**Задания:**
[1] Перескажите короче в виде списка абзац отрывка об Италии, начинающийся словами «Советский Союз предъявил права», и сохраните его основные факты.
[2] Выведите без изменений часть отрывка об Италии между словами «На конференции Молотов» и «согласились с этим.», включая их самих.

**Выбранный отрывок:**
- - - - -
Советский Союз предъявил права и на решение итальянских дел. Молотов возмущался, что действовавшее на занятой союзниками территории правительство П. Бадольо до сих пор не ликвидировало фашистские институты. Нарком требовал скорейшей демократизации Италии (что открывало путь во власть коммунистам). Союзникам возразить было нечего, и эти демократические требования были включены в «Декларацию об Италии». 22 апреля 1944 года было сформировано новое правительство Италии во главе с Бадольо, но с участием коммунистов.
На конференции Молотов также поставил перед союзниками вопрос о передаче Советскому Союзу части итальянского флота, и они в принципе согласились с этим.
- - - - -
**Выдержка из данных:**
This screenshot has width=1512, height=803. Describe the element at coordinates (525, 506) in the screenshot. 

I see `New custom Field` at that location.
- - - - -
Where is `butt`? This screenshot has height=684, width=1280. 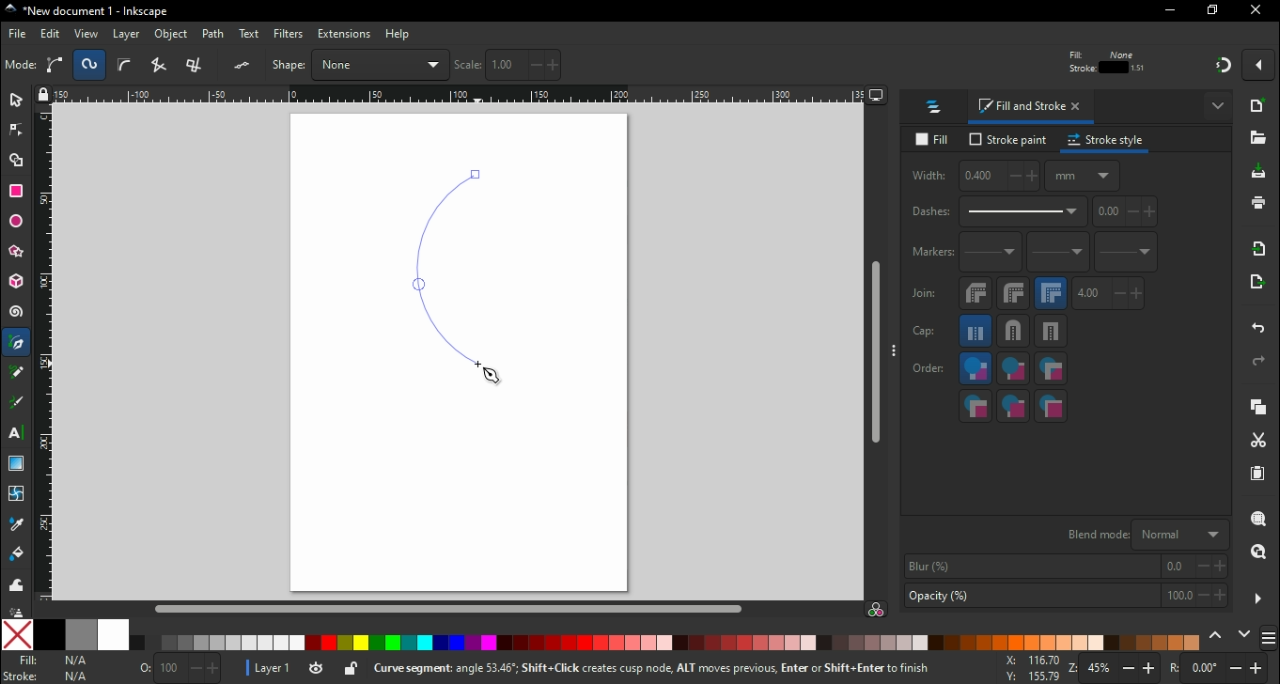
- - - - -
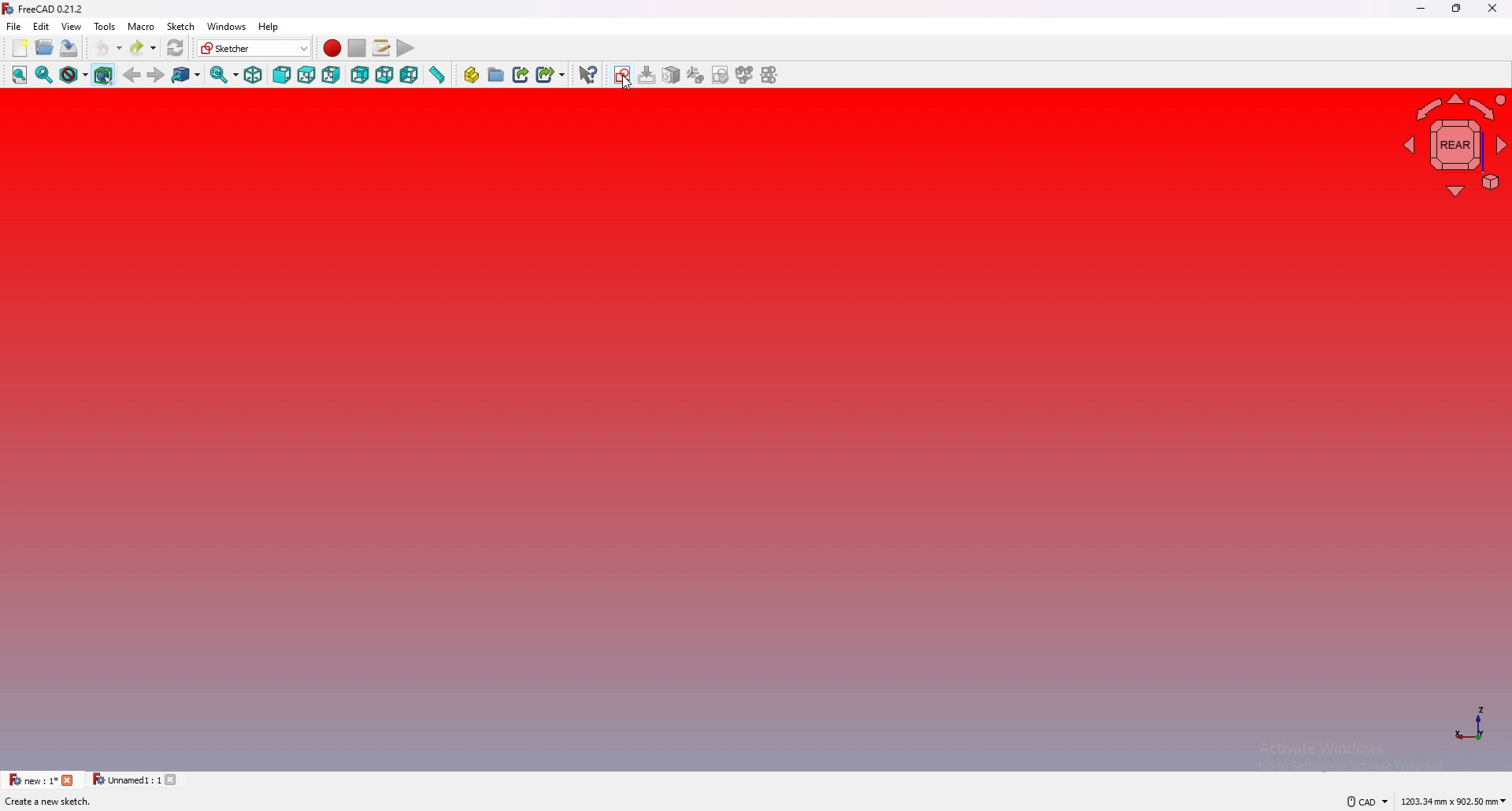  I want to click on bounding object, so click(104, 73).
- - - - -
**Ответы:**
[1]
- Советский Союз потребовал участия в решении итальянских дел.
- Молотов возмущался, что правительство П. Бадольо на занятой союзниками территории до сих пор не ликвидировало фашистские институты.
- Нарком требовал скорейшей демократизации Италии, которая открывала коммунистам путь во власть.
- Союзникам нечего было возразить, и эти требования включили в «Декларацию об Италии».
- 22 апреля 1944 года сформировали новое правительство Италии во главе с Бадольо, но с участием коммунистов.

[2]
На конференции Молотов также поставил перед союзниками вопрос о передаче Советскому Союзу части итальянского флота, и они в принципе согласились с этим.